Friday, August 15, 2008

a book by a conservative that i'm buying right freaking now.

No, not that book.

Here I am trying to enjoy the miraculous victory that Michael Phelps had in the 100m butterfly today, and I flip over to KERA as a pure fluke (TiVO's out of commission for the moment - I never channelsurf).

I see a couple of white-headed guys going on about some general political stuff and I flip back over to Numb3ers. Phelps takes the gold, and I still don't think I've seen a frame of video where he's actually in the lead anywhere, and as NBC goes to break, I end up flipping back over to KERA.

Before I know it, I'm totally sucked it by a guy named Andrew Bacavich (pronounced BASE-uh-vich) who's making a brilliant series of nuanced and emotional statements about the state of where we are as a country today.

Bacavich describes himself as a conservative - disillusioned with the failures of the Republicans to uphold their collective promises of smaller government, balanced budgets, and a return to the "traditional values" of the past (his quotes). Further disillusioned with the American imperialism that sent his own son off to die fighting in Iraq, and with the lack of Congress to illustrate a meaningful picture of the greater good, Bacavich describes the rise of the American imperial presidency. This presidency isolates the president from Congressional oversight with its myriad of agencies that don't answer to congress: The FBI, CIA, NSA, joint chiefs of staff, Attourney general, etc - and the congress willingly thrusts its powers onto the exective branch, so that it can get on with its business of getting re-elected. Further, he details how the empire of production that arose out of WWII shifted to the empire of consumption that we live in today, and the threat that the full-on consumption culture poses to our society and our security as a whole.

Watch the entire interview
when you get a moment. It's flat-out fascinating.

It's a blunt, scathing critique of the state of American govt and policy. And it rightly puts the blame not on those that run for and are elected to office, but to our moronic electorate that continually puts them into office. As Carlin says, "Garbage in, garbage out. If you have selfish, ignorant citizens you're going to get selfish, ignorant politicians. So maybe something else sucks around here." - actually, watching that passage again it's amazing how parallel the sentiments run.

So the book is called The Limit of Power, and I'll own it just as soon as I can get my oily mitts on it.

Here's a quote from the interview:

BILL MOYERS: What do you value most?

ANDREW BACEVICH: Well, I think the clearest statement of what I value is found in the preamble to the Constitution. There is nothing in the preamble to the Constitution which defines the purpose of the United States of America as remaking the world in our image, which I view as a fool's errand.
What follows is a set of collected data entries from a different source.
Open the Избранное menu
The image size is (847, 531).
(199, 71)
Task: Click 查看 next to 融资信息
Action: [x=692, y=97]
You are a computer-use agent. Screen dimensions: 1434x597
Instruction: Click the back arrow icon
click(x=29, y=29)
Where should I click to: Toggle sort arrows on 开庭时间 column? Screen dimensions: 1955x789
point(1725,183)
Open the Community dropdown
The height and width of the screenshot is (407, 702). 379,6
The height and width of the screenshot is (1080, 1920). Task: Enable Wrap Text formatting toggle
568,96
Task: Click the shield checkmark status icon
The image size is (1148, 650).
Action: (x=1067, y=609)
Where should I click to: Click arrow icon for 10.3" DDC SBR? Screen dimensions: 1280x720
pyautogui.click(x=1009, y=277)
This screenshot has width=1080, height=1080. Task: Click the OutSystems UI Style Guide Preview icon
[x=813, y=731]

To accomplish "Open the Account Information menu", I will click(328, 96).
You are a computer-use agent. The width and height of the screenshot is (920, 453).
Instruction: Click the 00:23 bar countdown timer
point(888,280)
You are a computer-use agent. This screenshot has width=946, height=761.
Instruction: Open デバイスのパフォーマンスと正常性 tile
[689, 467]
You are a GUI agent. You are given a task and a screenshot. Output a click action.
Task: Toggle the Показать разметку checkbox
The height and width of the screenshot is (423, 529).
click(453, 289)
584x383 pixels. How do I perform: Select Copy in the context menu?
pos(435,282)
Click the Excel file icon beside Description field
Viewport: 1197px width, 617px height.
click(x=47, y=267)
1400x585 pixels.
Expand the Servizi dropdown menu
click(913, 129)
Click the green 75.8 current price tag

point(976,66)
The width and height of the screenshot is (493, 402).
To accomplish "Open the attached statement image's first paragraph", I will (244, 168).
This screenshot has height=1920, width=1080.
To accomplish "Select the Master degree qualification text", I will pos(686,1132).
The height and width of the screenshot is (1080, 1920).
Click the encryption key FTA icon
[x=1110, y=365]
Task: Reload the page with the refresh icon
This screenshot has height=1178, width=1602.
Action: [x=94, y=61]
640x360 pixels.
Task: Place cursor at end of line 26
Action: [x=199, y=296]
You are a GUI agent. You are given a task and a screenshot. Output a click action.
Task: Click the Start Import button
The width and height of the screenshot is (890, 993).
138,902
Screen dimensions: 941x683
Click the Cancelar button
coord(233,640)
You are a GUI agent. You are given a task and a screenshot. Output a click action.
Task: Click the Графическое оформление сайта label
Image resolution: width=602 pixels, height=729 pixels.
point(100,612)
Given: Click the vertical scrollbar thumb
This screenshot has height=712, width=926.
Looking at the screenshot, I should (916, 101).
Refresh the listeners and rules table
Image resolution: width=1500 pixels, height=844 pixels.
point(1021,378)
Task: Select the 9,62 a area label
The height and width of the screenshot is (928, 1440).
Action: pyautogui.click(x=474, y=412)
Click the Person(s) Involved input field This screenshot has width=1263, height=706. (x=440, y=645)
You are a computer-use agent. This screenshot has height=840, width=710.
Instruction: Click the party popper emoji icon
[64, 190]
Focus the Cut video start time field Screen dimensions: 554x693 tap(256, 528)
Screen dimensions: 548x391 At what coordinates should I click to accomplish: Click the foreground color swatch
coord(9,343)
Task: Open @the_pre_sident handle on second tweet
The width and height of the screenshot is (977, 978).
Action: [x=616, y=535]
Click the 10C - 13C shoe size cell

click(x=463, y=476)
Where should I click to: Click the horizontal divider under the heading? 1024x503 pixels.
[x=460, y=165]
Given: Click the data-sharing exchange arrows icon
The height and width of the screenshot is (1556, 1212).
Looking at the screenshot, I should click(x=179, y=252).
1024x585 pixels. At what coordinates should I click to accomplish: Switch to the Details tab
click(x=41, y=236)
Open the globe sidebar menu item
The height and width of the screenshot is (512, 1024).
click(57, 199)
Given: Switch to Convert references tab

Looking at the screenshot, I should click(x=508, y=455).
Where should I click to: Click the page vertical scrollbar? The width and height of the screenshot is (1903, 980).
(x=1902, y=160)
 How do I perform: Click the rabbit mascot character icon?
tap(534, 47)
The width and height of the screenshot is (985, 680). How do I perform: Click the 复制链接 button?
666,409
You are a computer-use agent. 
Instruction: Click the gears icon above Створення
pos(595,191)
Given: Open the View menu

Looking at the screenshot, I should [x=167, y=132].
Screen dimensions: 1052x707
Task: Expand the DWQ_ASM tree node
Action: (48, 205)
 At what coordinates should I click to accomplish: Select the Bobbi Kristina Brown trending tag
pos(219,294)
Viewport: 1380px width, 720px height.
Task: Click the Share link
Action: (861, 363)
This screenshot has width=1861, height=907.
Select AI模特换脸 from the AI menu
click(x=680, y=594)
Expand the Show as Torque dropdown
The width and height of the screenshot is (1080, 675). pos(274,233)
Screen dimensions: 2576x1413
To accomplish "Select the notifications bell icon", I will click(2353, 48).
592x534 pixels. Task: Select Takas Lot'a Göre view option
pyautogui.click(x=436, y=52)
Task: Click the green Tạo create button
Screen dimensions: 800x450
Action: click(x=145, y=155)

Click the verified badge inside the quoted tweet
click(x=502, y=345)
There is nothing in the preamble of the Constitution that ever imagined that we would embark upon an effort, as President Bush has defined it, to transform the Greater Middle East. This region of the world that incorporates something in order of 1.4 billion people.

I believe that the framers of the Constitution were primarily concerned with focusing on the way we live here, the way we order our affairs. To try to ensure that as individuals, we can have an opportunity to pursue our, perhaps, differing definitions of freedom, but also so that, as a community, we could live together in some kind of harmony. And that future generations would also be able to share in those same opportunities.

The big problem, it seems to me, with the current crisis in American foreign policy, is that unless we do change our ways, the likelihood that our children, our grandchildren, the next generation is going to enjoy the opportunities that we've had, is very slight, because we're squandering our power. We are squandering our wealth. In many respects, to the extent that we persist in our imperial delusions, we're also going to squander our freedom because imperial policies, which end up enhancing the authority of the imperial president, also end up providing imperial presidents with an opportunity to compromise freedom even here at home. And we've seen that since 9/11.